Q. In other words, subject to the payment of those costs of completion, the lien holders were to get the production until their liens were paid?

A. They were to get it after we paid off the necessary completion and operation charges and other things necessary to be paid.

Q. And there was no money, none of that production was to go to the royalty holders until after the lien holders were paid?

A. That is true.

Q. That is true?

A. The lien holders were to get paid before the royalty holders got anything, before any money was paid over to the royalty holders, the lien holders; I think that in the main is the essence of the agreement which we made, that the royalty holders would stand back and when there was surplus money the lien holders would get it and we would not come in until afterwards.

Having secured this concession from the plaintiffs and made arrangements with some others, the Committee proceeded, to complete the well and for a time to operate it. From the proceeds of production they were entitled to repay and did repay all operating costs, all expenditures incurred by them in bringing the well into production, and to settle the claims having priority to the plaintiffs. But they claimed that there was no surplus to pay the plaintiffs. It is admitted in the pleadings that the defendants were paid out of production for their entire expenditure and also that they had paid nothing to the plaintiffs.

[Page 64]

Meanwhile, Myers had died in 1935 and a claim was filed on behalf of the Committee against his estate then in the hands of the Trusts and Guarantee Company as administrators. This claim was for the money expended by the Committee on behalf of the royalty holders in bringing the well into production, the basis of this claim being that such expenditure had been incurred by reason of Myers and Wright's breach of their covenant to complete drilling the well.

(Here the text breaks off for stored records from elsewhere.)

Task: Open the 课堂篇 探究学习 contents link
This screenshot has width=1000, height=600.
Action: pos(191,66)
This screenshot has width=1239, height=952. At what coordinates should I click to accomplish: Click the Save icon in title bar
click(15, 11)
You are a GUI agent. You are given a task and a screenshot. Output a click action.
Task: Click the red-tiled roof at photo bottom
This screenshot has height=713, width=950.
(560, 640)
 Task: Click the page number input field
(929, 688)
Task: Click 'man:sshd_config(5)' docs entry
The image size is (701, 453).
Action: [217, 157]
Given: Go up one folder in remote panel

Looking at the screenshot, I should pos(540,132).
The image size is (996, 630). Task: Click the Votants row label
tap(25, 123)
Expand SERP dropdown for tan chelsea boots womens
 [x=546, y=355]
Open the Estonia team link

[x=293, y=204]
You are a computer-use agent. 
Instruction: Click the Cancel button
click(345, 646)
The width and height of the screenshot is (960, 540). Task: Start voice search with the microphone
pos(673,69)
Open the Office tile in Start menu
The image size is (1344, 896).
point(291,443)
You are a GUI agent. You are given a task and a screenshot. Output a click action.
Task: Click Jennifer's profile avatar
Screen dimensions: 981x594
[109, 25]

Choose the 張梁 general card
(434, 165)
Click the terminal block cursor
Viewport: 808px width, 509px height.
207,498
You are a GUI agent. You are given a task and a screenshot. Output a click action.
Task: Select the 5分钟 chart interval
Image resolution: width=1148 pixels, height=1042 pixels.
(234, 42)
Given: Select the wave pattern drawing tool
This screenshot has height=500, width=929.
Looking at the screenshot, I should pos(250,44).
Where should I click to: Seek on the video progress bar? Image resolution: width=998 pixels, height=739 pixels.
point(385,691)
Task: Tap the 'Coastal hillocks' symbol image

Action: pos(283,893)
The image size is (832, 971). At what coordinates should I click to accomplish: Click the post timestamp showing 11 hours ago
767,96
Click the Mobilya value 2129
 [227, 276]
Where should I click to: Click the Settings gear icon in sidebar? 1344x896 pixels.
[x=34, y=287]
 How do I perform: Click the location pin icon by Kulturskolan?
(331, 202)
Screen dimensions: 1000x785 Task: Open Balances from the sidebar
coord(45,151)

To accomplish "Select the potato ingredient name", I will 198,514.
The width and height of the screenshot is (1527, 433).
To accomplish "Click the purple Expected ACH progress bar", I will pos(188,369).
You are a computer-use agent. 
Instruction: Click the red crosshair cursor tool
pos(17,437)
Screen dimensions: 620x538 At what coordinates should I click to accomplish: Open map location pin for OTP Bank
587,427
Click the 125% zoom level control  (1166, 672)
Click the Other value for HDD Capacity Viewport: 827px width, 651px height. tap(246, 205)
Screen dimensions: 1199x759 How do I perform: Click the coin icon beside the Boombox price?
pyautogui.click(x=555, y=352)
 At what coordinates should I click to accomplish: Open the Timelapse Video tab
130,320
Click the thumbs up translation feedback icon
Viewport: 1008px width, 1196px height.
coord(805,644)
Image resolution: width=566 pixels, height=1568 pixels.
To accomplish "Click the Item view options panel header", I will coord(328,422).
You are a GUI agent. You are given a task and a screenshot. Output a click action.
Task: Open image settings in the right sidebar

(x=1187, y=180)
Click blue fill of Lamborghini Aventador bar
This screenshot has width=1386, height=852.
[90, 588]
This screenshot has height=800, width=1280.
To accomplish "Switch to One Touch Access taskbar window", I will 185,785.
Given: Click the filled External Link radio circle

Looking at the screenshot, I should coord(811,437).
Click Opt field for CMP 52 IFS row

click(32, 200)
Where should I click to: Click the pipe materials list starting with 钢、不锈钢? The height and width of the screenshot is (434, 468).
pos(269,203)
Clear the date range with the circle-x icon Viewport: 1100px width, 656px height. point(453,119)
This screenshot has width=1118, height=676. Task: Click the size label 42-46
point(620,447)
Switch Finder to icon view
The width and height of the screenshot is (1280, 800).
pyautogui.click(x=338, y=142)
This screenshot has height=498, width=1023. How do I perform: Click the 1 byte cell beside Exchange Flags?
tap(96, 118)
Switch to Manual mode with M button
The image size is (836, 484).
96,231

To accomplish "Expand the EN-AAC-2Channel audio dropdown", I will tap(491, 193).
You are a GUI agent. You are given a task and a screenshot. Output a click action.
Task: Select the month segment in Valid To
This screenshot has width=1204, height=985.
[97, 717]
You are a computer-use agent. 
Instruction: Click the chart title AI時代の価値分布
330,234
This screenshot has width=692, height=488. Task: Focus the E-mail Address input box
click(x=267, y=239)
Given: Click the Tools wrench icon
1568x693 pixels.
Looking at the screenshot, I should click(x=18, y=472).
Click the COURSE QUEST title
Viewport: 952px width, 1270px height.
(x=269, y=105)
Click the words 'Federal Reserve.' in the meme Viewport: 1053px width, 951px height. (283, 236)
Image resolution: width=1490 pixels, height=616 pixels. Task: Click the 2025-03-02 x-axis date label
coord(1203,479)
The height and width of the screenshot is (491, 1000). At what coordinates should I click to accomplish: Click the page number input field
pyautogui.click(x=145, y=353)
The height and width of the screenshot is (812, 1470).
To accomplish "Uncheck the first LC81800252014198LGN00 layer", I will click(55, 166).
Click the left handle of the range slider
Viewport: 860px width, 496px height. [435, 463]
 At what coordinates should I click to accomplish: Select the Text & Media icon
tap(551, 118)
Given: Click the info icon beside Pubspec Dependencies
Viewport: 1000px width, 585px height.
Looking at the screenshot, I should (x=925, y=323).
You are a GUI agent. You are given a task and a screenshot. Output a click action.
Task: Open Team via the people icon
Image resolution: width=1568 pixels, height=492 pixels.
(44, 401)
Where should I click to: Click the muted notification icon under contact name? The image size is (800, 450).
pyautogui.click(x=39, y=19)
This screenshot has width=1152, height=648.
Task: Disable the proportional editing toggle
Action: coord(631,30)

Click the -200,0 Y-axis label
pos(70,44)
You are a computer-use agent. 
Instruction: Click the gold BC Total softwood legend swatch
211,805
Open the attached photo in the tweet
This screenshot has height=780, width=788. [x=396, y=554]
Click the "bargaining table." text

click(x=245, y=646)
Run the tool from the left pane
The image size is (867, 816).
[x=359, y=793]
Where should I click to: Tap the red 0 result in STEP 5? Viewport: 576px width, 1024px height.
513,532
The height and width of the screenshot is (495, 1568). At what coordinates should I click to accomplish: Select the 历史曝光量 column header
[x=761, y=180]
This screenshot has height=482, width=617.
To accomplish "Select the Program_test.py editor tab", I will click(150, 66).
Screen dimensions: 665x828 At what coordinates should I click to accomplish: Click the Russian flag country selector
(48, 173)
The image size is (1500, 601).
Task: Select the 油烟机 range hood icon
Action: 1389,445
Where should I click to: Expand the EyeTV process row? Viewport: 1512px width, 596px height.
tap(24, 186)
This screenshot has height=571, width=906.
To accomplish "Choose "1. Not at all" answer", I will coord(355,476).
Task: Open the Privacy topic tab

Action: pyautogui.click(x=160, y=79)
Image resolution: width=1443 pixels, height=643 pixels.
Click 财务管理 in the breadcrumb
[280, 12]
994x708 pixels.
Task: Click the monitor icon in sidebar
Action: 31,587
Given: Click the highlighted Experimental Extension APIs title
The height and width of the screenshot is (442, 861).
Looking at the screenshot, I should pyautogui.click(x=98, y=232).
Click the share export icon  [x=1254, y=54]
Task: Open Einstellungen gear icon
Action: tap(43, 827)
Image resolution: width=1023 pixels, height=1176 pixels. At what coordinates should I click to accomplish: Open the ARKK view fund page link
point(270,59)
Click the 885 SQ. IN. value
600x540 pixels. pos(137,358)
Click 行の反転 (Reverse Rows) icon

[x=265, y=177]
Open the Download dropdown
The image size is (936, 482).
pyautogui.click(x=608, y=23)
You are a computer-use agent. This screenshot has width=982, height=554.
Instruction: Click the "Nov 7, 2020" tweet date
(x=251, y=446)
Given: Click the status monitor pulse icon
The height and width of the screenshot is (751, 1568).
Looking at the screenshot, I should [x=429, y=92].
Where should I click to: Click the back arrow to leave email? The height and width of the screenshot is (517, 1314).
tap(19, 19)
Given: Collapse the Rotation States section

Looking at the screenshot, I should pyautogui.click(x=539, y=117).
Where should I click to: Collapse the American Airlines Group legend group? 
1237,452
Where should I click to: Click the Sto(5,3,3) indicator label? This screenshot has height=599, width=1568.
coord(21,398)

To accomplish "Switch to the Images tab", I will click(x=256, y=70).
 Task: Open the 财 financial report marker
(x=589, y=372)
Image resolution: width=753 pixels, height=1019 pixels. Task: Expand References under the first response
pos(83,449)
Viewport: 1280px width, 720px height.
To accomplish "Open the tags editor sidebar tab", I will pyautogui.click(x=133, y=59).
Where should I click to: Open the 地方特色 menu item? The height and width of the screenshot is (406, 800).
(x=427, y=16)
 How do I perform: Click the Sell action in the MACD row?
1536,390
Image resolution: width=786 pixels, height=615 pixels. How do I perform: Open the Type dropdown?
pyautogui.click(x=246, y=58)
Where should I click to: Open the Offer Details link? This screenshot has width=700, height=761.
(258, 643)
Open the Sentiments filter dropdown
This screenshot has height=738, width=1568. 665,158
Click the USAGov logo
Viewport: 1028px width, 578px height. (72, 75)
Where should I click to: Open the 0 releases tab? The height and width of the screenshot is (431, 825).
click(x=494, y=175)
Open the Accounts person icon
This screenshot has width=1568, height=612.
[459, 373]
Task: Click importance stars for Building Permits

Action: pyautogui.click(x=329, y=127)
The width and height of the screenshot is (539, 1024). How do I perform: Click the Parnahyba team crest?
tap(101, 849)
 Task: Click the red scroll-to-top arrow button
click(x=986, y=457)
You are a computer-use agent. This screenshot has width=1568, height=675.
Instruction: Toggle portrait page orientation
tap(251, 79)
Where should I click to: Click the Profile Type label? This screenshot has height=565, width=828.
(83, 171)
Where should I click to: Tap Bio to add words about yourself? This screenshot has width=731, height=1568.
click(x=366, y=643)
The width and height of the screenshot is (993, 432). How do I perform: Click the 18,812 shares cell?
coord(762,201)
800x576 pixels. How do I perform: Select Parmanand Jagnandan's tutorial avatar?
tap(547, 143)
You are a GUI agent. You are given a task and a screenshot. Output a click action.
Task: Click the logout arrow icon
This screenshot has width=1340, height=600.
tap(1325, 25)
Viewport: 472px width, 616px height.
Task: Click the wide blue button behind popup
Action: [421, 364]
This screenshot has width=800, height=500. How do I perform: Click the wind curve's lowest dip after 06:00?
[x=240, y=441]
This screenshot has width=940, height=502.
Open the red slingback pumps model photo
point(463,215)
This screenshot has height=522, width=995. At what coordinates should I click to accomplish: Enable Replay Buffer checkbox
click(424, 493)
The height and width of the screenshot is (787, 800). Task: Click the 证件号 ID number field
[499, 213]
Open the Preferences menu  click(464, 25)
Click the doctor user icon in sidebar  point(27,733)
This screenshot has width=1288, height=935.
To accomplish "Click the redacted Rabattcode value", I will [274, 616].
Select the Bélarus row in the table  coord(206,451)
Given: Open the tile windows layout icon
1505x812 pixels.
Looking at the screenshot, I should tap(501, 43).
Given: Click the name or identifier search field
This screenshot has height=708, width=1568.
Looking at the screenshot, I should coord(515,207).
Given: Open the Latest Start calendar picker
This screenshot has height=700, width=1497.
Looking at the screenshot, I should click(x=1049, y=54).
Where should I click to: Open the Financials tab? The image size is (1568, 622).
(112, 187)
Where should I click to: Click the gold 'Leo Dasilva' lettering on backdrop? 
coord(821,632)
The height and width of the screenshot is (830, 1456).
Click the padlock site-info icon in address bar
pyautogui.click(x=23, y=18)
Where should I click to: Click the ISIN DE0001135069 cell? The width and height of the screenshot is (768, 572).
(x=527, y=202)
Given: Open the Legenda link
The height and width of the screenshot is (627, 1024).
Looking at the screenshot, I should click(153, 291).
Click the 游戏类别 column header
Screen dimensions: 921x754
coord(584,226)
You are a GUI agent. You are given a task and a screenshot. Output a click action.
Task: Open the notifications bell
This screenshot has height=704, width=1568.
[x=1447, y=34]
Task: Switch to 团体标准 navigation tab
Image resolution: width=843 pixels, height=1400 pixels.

In December, 1937, the plaintiffs not having received anything from the defendants on account of their liens, the plaintiffs' solicitors wrote the Chairman of the Committee as follows:

December 3rd, 1937.

LOUIS K. BOWDEN,

Chairman of the Pacalta Royalty Holders Committee.

DEAR SIR:

Re: The National Supply Company Limited

We are instructed to advise you that unless the indebtedness owing to the National Supply Company, Limited, for casing and materials supplied by the said Company and used in the drilling of the Myers and Wright well on L.SD. 7 of Section 28, Township 18, Range 2, West of the 5th Meridian, is paid within one week from this date, our instructions are to commence action on the Mechanics' Lien filed by The National Supply Company Limited, against said L.S.D. 7, in December, 1934.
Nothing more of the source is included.